Court records show that Mr Heuermann was linked to the “Gilgo Four” murders through a tip about his pickup truck, a stash of burner phones, “sadistic” online searches, phone calls taunting victims’ families, his wife’s hair found on the victims’ bodies – and a pizza crust.
The first piece of the puzzle came when a witness in the Amber Costello case revealed details about a vehicle that a client was driving when she was last seen alive.
Costello, who worked as a sex worker, was seen alive on the evening of 2 September 2010 when she left her home in West Babylon. A witness said she had gone to meet a client who was driving a first-generation Chevrolet Avalanche.
Last year, a registration search showed that local man Mr Heuermann owned a first-generation model of the truck at the time of Costello’s disappearance. He also matched the witness’ description of the man believed to be the killer: a large, white “ogre”-like male in his mid-40s, around 6’4’ to 6’6” tall, with “dark bushy hair,” and “big oval style 1970’s type eyeglasses”.

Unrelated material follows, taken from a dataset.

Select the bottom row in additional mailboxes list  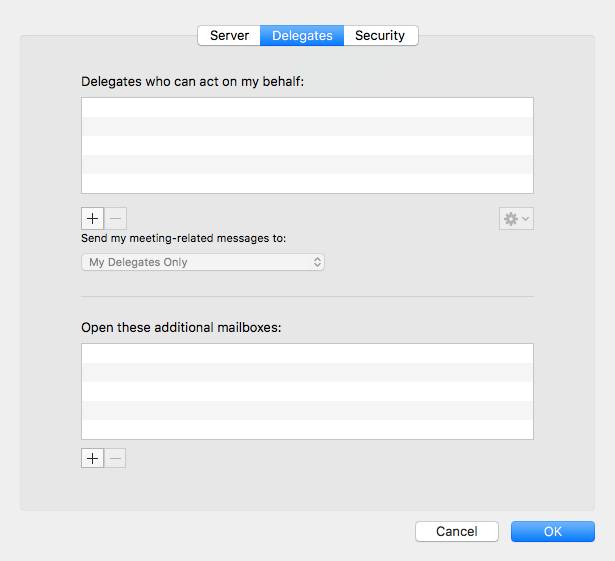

The discovery of the car led investigators to hone in on Mr Heuermann including executing 300 subpoenas, search warrants and other legal processes to obtain evidence to determine his potential involvement in the killings.
Among this was Mr Heuermann’s alleged use of burner phones, with prosecutors saying that he used burner phones to contact the three women and arrange to meet them at the time when they went missing.
He also allegedly took two of the victims’ cellphones – and used one to make taunting phone calls to one of their families where he boasted about her murder, court documents state.
Mr Heuermann’s DNA was found on one of the victims, while his wife’s hair was found on three of the four women he is connected to.